Dataset records
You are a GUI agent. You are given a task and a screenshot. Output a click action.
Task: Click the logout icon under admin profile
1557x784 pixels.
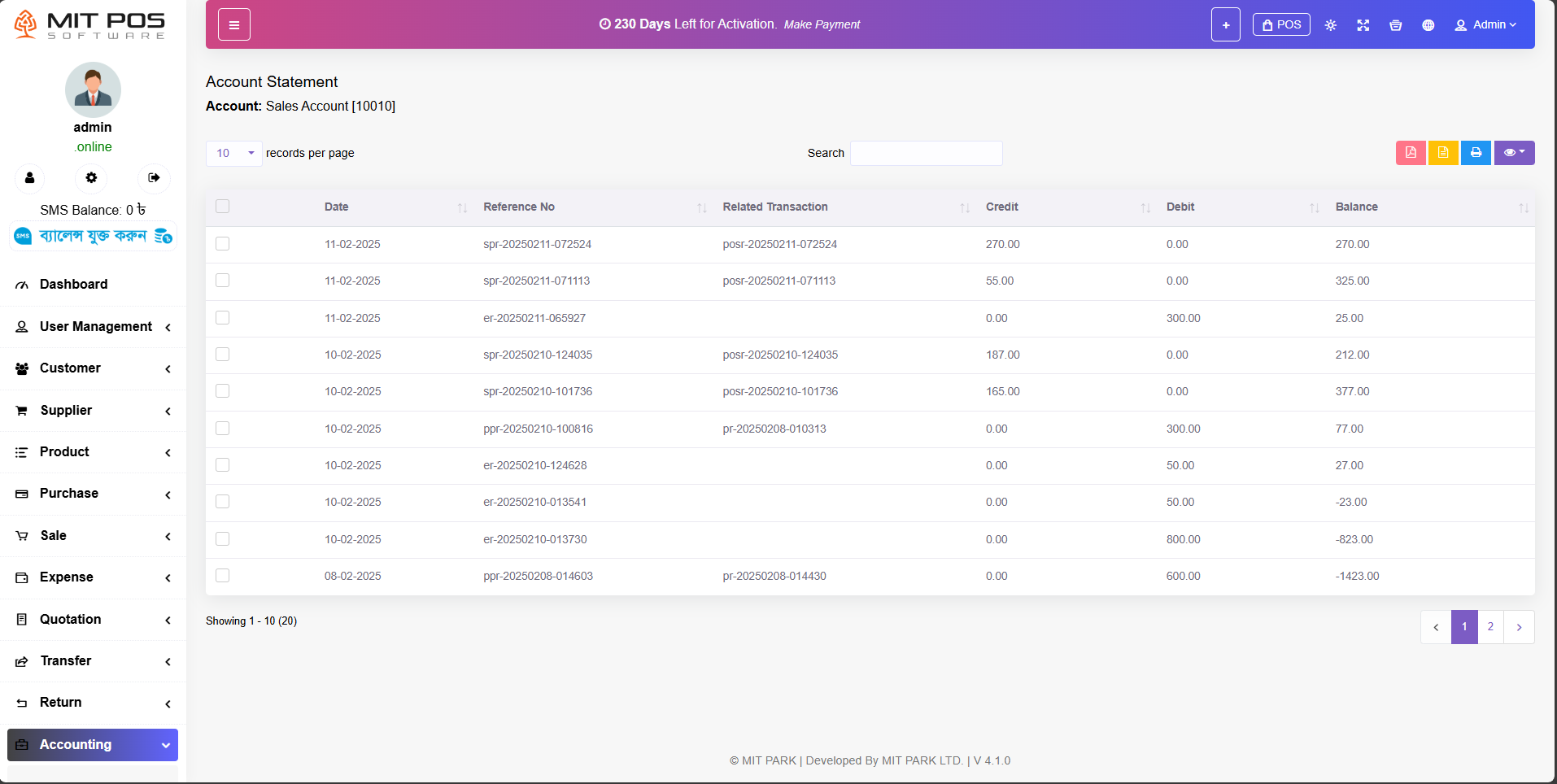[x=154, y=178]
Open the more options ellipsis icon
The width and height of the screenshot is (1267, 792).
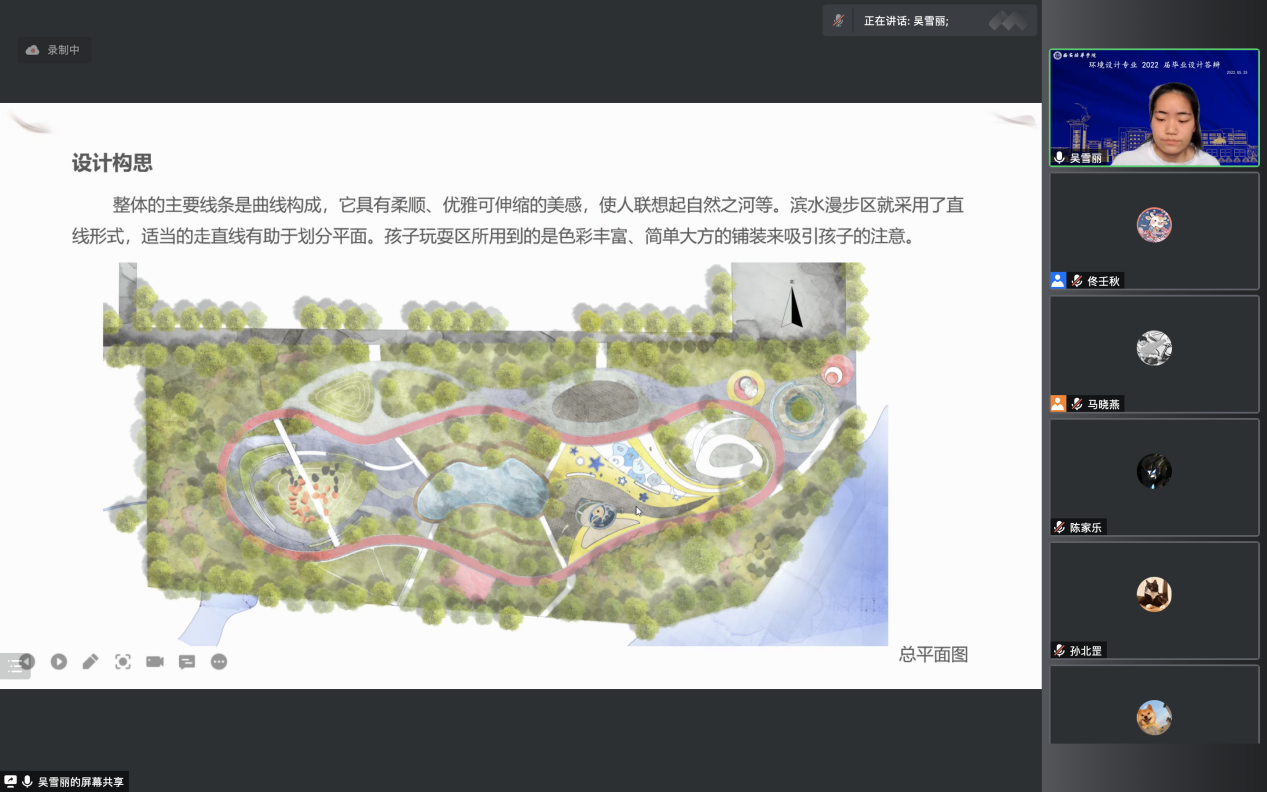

To do
Leave the images out and print each entry exactly.

Exercise answer
You are a GUI agent. You are given a task and a screenshot. Output a click action.
Task: Click the logout icon under admin profile
1557x784 pixels.
[x=154, y=178]
Open the more options ellipsis icon
The width and height of the screenshot is (1267, 792).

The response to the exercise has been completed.